Doug Reeves has presented five educational MYTHS that beg to be dealt with head on.  We educators are just the right folks to tackle the myths.  As you read the myths please think about what role technology could play in busting that myth.

The following five myths are based on page 91 – 99 of The Learning Leader 2006 by Douglas B. Reeves.  And I have posed a leadership thought following each. I believe that leadership is not just for people with a position – we all can play a role in leading to a brighter future.

Myth #1: People are happy doing what they are doing now.  Is it your experience that teachers in unsuccessful schools would rather continue to be unsuccessful than engage in alternative practices that might lead to improved student success?
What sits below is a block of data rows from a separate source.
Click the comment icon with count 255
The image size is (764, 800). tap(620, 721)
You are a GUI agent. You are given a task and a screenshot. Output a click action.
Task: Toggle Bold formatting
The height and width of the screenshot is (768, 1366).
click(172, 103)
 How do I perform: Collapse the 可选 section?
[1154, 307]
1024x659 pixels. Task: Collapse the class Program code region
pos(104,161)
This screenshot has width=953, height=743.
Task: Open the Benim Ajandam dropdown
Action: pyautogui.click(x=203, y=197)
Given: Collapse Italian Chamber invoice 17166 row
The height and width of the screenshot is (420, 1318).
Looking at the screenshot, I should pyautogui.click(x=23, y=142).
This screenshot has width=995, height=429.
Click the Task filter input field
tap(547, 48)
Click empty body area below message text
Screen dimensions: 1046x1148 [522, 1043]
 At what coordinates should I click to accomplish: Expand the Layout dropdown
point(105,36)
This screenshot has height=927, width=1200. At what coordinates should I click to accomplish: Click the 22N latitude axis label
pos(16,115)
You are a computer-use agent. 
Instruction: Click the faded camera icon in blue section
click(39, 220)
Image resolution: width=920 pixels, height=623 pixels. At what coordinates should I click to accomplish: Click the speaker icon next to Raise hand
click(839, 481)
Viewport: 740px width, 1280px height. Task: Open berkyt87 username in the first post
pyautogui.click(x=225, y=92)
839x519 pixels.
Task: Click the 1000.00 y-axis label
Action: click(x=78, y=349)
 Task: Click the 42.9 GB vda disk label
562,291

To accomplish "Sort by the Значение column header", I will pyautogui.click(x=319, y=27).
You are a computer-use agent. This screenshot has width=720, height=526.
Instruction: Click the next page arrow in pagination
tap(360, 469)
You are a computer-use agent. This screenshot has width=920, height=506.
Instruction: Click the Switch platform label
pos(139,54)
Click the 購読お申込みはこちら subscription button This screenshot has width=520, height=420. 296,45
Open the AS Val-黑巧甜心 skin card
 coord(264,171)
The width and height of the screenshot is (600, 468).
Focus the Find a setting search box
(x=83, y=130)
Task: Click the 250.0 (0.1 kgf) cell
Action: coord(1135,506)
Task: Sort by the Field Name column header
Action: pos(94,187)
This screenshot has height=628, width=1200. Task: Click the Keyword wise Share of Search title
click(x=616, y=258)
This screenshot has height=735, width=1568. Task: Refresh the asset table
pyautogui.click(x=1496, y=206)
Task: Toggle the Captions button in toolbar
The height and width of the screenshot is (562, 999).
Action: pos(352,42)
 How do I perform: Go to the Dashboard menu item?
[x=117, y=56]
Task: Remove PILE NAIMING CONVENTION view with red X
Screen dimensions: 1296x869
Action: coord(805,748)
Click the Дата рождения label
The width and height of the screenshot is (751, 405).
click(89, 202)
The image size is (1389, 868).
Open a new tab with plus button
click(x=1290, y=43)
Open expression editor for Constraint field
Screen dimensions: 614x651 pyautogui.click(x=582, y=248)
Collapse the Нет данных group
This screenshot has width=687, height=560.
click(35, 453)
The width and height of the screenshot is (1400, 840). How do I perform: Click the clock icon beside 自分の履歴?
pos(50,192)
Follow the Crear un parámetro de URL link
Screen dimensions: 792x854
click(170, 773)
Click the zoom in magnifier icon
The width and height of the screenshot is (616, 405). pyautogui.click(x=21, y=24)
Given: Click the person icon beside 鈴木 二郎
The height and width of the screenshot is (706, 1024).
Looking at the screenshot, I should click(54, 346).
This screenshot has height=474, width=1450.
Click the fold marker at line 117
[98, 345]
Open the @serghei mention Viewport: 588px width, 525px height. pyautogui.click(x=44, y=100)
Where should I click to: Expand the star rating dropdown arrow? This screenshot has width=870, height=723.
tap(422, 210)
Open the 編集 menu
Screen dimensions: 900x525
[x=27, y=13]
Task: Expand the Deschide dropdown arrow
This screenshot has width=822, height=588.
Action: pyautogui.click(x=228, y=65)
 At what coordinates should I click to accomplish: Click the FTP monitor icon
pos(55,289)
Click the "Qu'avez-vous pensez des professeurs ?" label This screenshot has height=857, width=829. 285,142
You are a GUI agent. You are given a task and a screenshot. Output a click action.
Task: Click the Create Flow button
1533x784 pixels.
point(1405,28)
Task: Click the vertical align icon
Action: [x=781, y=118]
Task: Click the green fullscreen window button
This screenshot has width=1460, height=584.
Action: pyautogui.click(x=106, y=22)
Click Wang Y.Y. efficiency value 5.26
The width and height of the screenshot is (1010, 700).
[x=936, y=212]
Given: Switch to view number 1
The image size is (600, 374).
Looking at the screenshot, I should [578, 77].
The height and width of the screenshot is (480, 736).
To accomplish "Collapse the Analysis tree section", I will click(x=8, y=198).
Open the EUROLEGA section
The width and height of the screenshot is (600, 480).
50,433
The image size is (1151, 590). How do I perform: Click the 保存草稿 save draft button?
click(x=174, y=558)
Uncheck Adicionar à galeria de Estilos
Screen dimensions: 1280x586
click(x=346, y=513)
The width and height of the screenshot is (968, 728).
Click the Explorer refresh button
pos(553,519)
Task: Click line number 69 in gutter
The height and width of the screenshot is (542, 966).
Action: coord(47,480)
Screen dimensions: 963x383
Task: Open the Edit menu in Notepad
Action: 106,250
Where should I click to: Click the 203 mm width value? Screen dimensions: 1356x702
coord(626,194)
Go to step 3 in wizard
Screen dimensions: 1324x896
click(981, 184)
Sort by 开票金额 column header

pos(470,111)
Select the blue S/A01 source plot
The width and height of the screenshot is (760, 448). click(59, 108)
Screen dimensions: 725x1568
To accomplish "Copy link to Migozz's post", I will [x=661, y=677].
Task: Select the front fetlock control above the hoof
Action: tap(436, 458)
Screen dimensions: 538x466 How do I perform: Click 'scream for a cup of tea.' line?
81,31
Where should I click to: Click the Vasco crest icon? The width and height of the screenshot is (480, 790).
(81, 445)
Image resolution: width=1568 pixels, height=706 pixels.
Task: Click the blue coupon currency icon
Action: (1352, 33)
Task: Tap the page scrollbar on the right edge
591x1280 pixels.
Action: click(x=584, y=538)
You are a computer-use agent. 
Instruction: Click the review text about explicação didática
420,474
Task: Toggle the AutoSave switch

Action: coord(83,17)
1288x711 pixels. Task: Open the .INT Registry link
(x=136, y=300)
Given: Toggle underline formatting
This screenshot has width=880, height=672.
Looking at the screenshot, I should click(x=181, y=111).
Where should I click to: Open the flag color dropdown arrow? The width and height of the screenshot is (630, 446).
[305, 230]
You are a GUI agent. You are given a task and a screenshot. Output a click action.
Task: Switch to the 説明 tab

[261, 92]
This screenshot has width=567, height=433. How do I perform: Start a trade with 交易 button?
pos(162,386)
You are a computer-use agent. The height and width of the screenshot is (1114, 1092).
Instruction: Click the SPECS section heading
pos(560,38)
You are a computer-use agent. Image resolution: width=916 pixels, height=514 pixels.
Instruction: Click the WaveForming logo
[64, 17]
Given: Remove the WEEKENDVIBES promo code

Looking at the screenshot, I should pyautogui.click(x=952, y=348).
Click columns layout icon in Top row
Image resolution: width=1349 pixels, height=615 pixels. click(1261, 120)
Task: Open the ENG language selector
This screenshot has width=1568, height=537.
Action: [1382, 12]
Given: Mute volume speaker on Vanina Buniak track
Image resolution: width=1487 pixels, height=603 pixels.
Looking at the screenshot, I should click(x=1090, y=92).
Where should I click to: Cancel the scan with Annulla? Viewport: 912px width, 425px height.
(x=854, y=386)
Think about the role of leadership in helping staff to take risks that might really pay big returns for student outcomes.

Myth #2: People resist change because of irrational fear.  Do you think the evidence might show that many teachers feel ‘burned’ by prior years of programs that were poorly planned and badly executed?

Think about the role of leadership in including a staff as part of the planning and  implementation of change – and that that change clearly focus on taking the steps that make sense to really pay big returns for student outcomes.

Myth #3: You can’t make significant changes until you get buy-in from everybody.  Or has your experience or your knowledge of the evidence led you to believe that it isn’t a cycle of: “vision, buy-in, and actions” but rather “vision, action, buy-in, and more action”?

Think about the role of leadership embracing the potential issue of “buy-in” effectively with a clear focus on taking the steps that might really pay big returns for student outcomes.

Myth #4: You must have perfect research to support a proposed change.  Or has your experience or your knowledge of the evidence led you to believe that perfect research information does not exist in such a pure form that all you or any educator needs to do is go to the ‘research vault’ and take out the research that will solve your problem?

Think about the role of leadership deliberately approaching the advancement of student outcomes from a “try it, test it, improve it” approach for your district and your variables.

Myth #5: The risk of change is so great that you must wait until you have things perfectly organized before implementing change efforts.   Or has your experience or your knowledge of the evidence led you to believe that the risk of maintaining the status quo is much more serious than engaging in a well-planned systemic change?

Think about the role of leadership in working with others to craft a solid new direction with a clear focus on taking the steps that might really pay big returns for student outcomes.

Our children have tremendous potential.  These myths may be part of the reason we haven’t tapped all of that potential.  What are your reactions to Reeve’s myths? Can you see a role for technology in the busting of these myths?  What are your ideas for busting the myths you think should be busted?

Comments

  1. Tim Haag

    This is a very valuable post. I like the juxtaposition of myth with ‘extension’ thought. I’d still like us to more clearly define ‘student outcomes’, as in ‘big returns for student outcomes’. To me, the varied interpretations of a phrase like that contribute to the current challenges educators and students face.

  2. Jerry Jennings

    Thanks, I’ll get right on the typos. I appreciate you pointing them out! All the best!